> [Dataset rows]
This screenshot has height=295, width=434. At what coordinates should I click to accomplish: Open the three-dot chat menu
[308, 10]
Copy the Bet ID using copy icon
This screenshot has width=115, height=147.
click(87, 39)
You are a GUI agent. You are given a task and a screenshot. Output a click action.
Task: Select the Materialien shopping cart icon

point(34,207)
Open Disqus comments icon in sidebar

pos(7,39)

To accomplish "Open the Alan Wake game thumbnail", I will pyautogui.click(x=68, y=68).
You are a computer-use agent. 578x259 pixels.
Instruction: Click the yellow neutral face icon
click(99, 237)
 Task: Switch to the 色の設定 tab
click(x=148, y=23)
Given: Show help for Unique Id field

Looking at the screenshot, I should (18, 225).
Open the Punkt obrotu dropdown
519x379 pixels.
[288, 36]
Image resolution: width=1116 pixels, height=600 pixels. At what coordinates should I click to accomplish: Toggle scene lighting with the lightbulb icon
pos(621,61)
---
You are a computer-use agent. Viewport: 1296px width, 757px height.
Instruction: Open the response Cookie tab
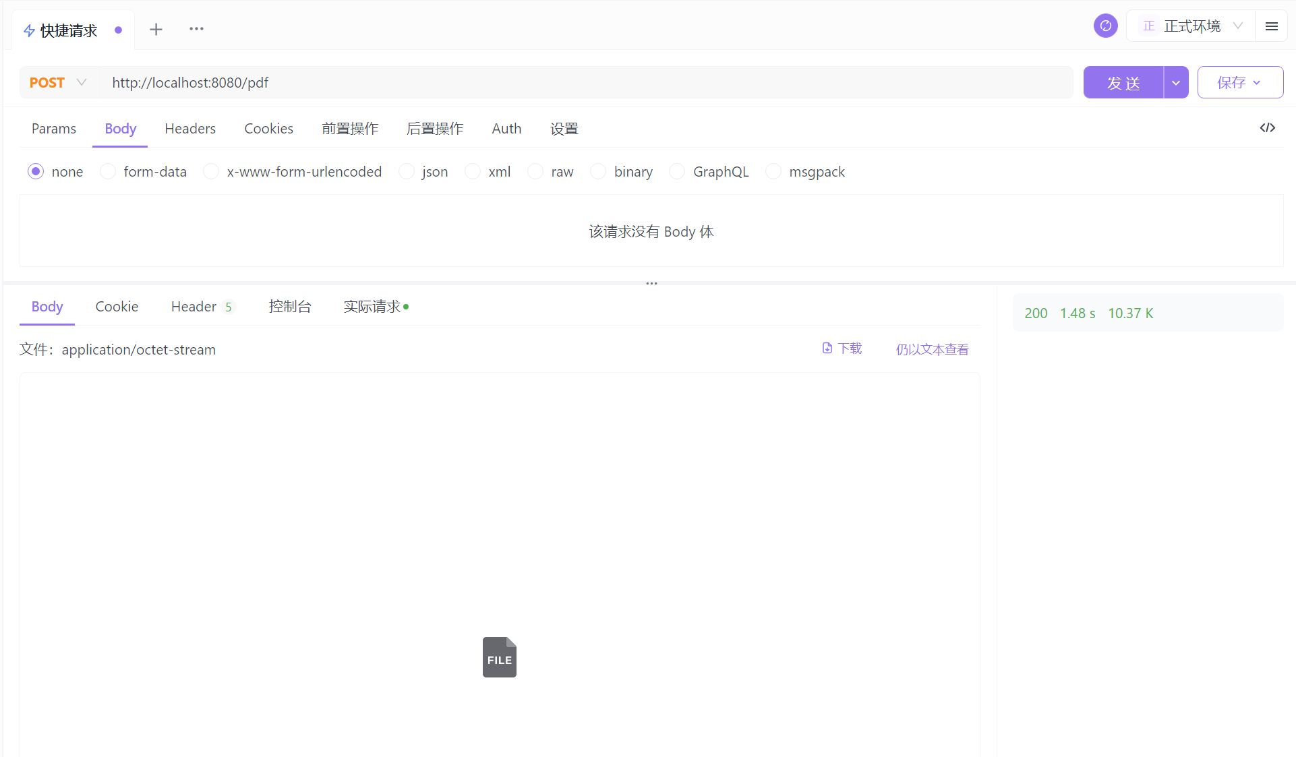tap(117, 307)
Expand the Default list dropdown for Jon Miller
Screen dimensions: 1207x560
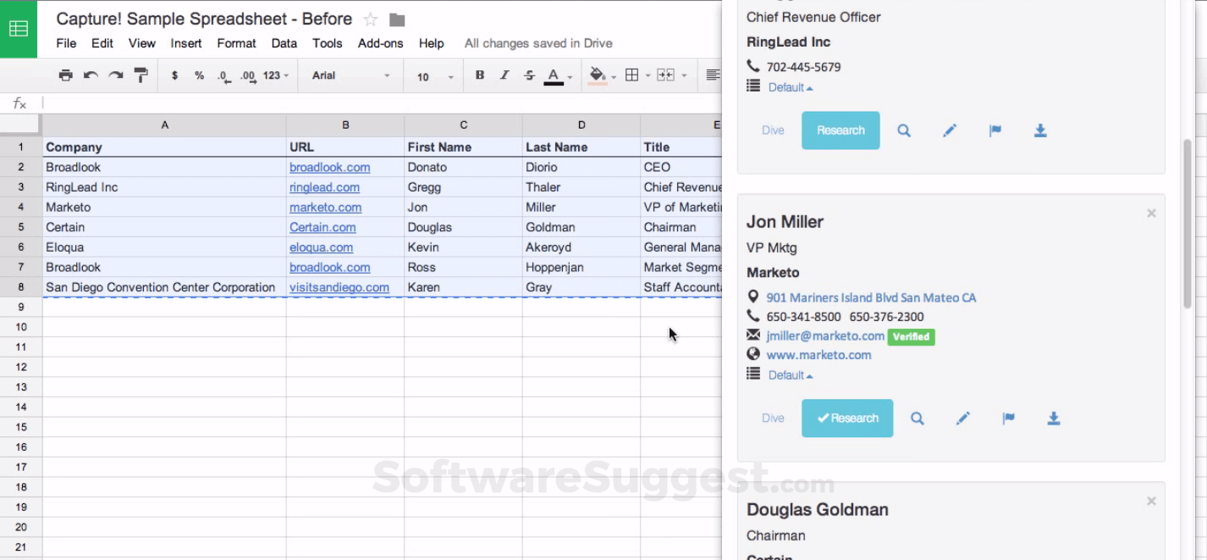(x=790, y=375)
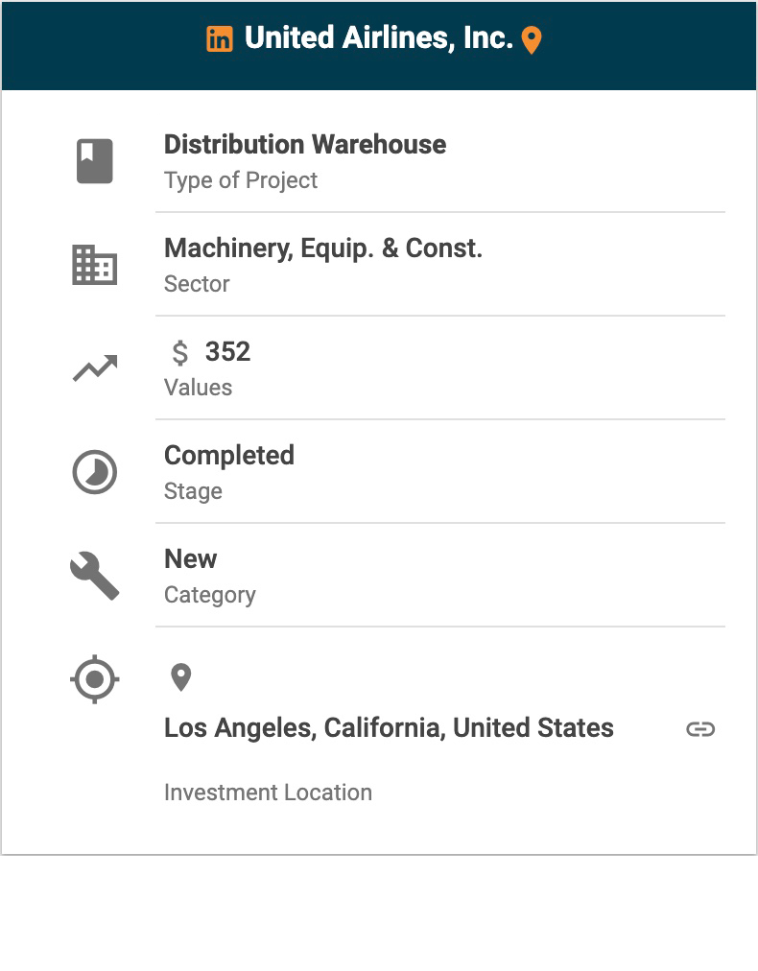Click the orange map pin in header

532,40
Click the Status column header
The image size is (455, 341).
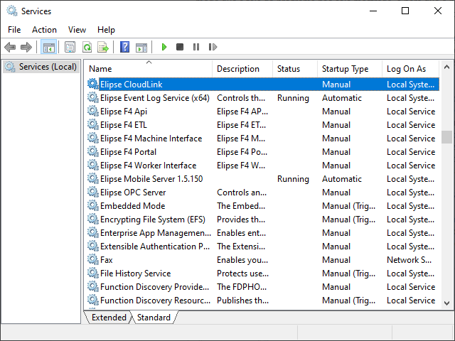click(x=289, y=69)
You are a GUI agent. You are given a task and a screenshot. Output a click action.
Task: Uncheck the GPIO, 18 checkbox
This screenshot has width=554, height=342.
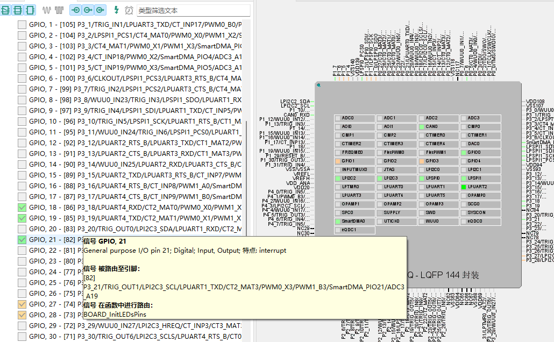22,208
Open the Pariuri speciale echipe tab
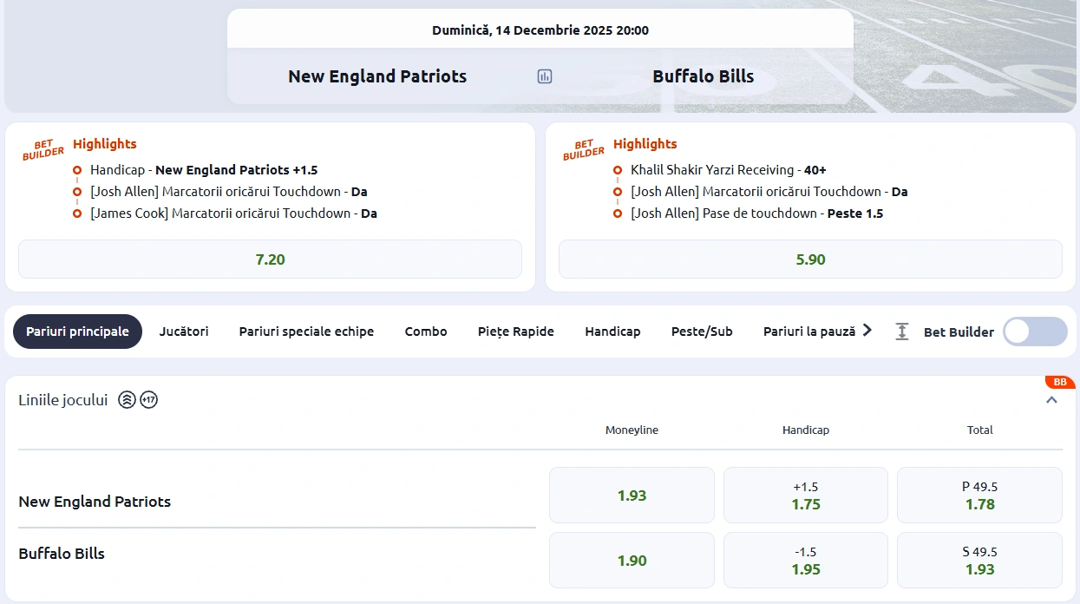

> [WHAT IS REQUIRED]
Rewrite the data between the lines holding "Expand the Default" and "click(x=289, y=69)", inclusive, replacing "Status" with "Priority" and leaving everything else unchanged. Omit the pictures from your answer.

> [ANSWER TO THIS EXERCISE]
Expand the Default list dropdown for Jon Miller
Screen dimensions: 1207x560
(x=790, y=375)
Click the orange map pin in header

532,40
Click the Priority column header
The image size is (455, 341).
click(x=289, y=69)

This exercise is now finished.